At the center of Nibley’s use of the two passages from Eusebius cited in the above quotation is the assertion that Enosh and Enoch are one and the same. Nibley states this explicitly when he says it is “perfectly clear that by Enosh he means Enoch.” His apparent reason for saying this is that he wants to transfer what is said about Enosh in Eusebius to Enoch. In order to accomplish this identification, Nibley must misquote the second passage. He does this by misusing ellipsis points to tie together what is said about Enosh in the first passage with what is said about the one “who was not found,” i.e., Enoch (see Gen. 5:24), in the second. Contrary to Nibley’s claim, however, Eusebius does not identify Enoch with his twice-great grandfather Enosh (Gen. 5). The material passed over by Nibley’s ellipsis points contains a clear transition from the discussion of Enosh to the discussion of Enoch in the words: “But now after him of whom we have spoken there was another.”40 Eusebius does link Enos and Adam, based on the fact that these names come from two different Hebrew words meaning man. Nibley significantly modifies the text and in doing so obscures what Eusebius was actually saying. This is perhaps best seen by quoting the passage in context with Nibley’s version in a parallel column:

Preparation 11.6 (Gifford)41Preparation 11.6 (Nibley)
It is written at least in a certain Prophet ‘What is man [Heb: enosh], that Thou art mindful of him? Or the son of man [Heb: adam], that Thou visitest him?’ [Ps. 8:4] For which the Hebrew, in the first naming of ‘man,’ contains the word ‘Enos’: as if he said more plainly, What is this forgetful one, that Thou, O God, rememberest him, forgetful though he is? And the other clause, ‘Or the son of man, that Thou visitest him?[’] is read among the Hebrews, ‘Or the son of Adam’:
so that the same man is both Adam and Enos; the fleshly nature being represented by Adam, and the rational by Enos.
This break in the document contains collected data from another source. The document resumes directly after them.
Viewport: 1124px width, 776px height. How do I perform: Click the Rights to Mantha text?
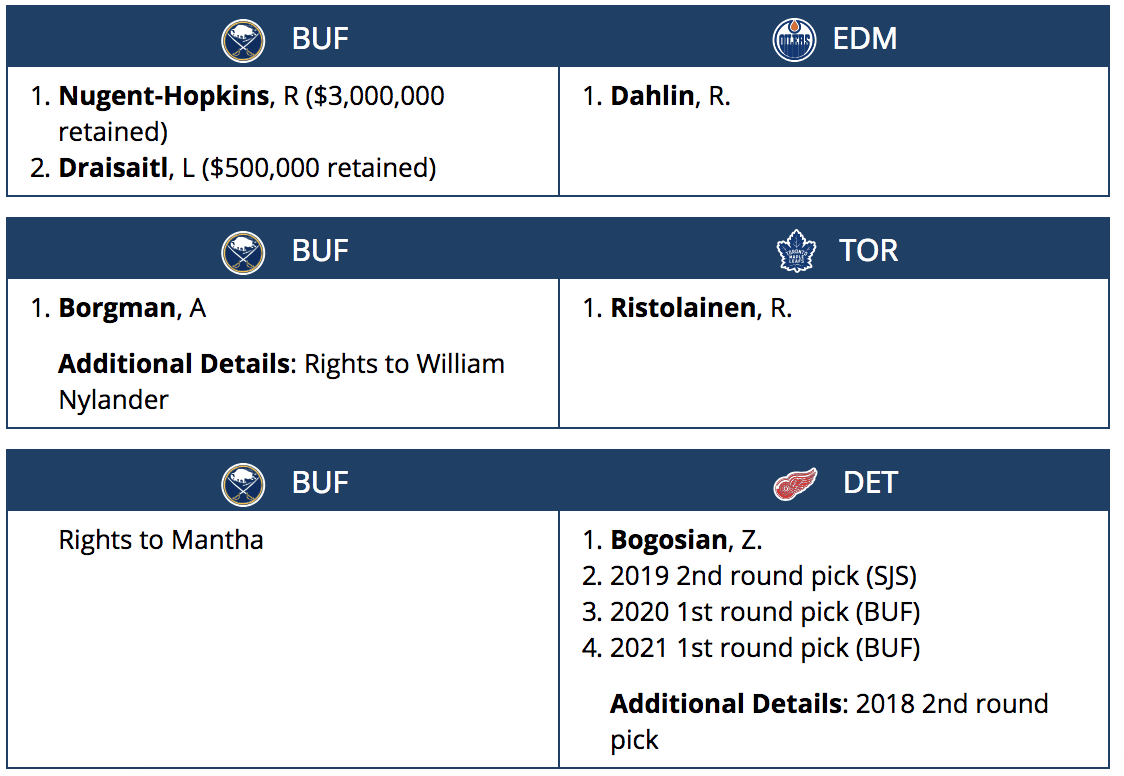(x=161, y=540)
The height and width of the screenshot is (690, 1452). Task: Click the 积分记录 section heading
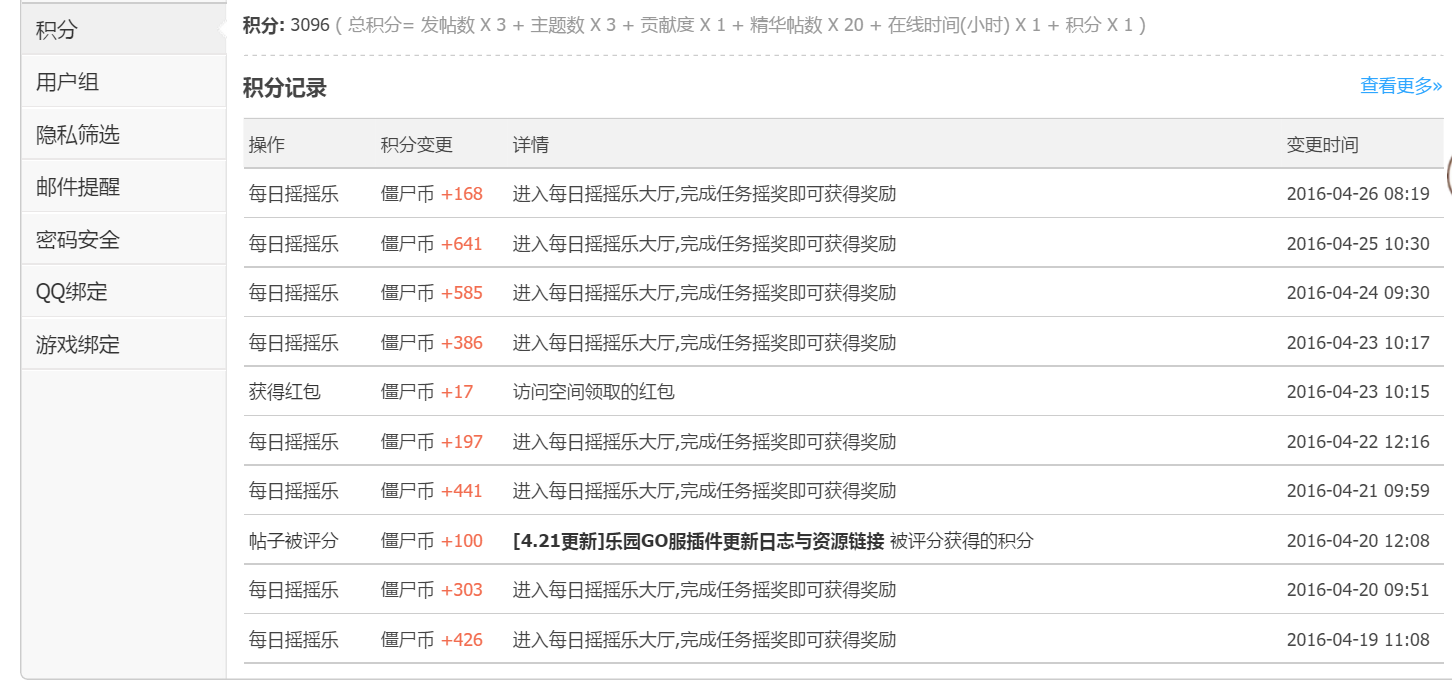click(x=284, y=88)
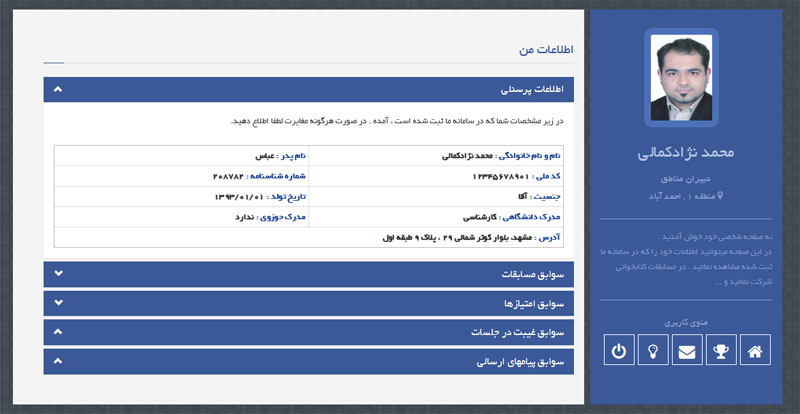Open the envelope messages icon
Screen dimensions: 800x414
click(686, 350)
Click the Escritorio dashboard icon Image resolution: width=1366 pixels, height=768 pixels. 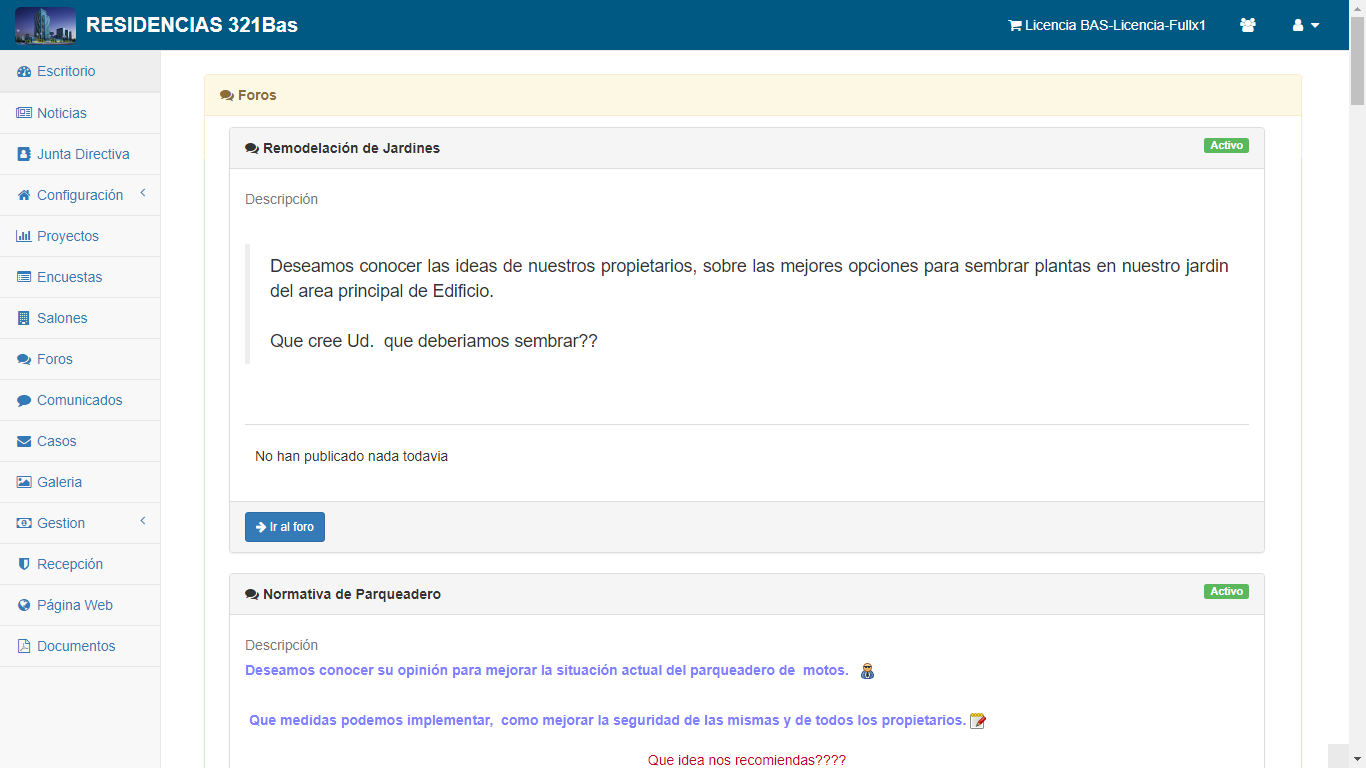pos(24,72)
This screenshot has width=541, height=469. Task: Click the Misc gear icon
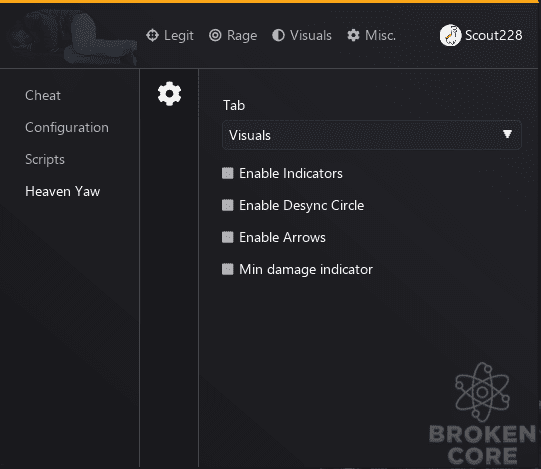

The Son of Man and the Son of Adam are the same thing, so that Adam and Enosh are the same; carnal through Adam, rational through Enosh.

Nibley’s words “The Son of Man and the Son of Adam are the same thing,” although placed within quotation marks, do not appear in his source. Nibley has apparently made them up in service of his wanting to more clearly secure the identification of Enoch as a Son of Man figure.42

Nibley Misquotes Various Sources in his “The Passing of the Primitive Church”

Though his literary output was enormous, Hugh Nibley seldom published in scholarly journals outside Utah, and even less in ones dedicated to the study of ancient Judaism, Christianity, and the Bible. Naturally the question arises whether Nibley indulged his propensity for misquotation when writing for non-Mormon scholarly audiences as often and as blatantly as he did when writing for Mormons. The answer is that the same kind of problems are found in those articles as in things he wrote for Mormons.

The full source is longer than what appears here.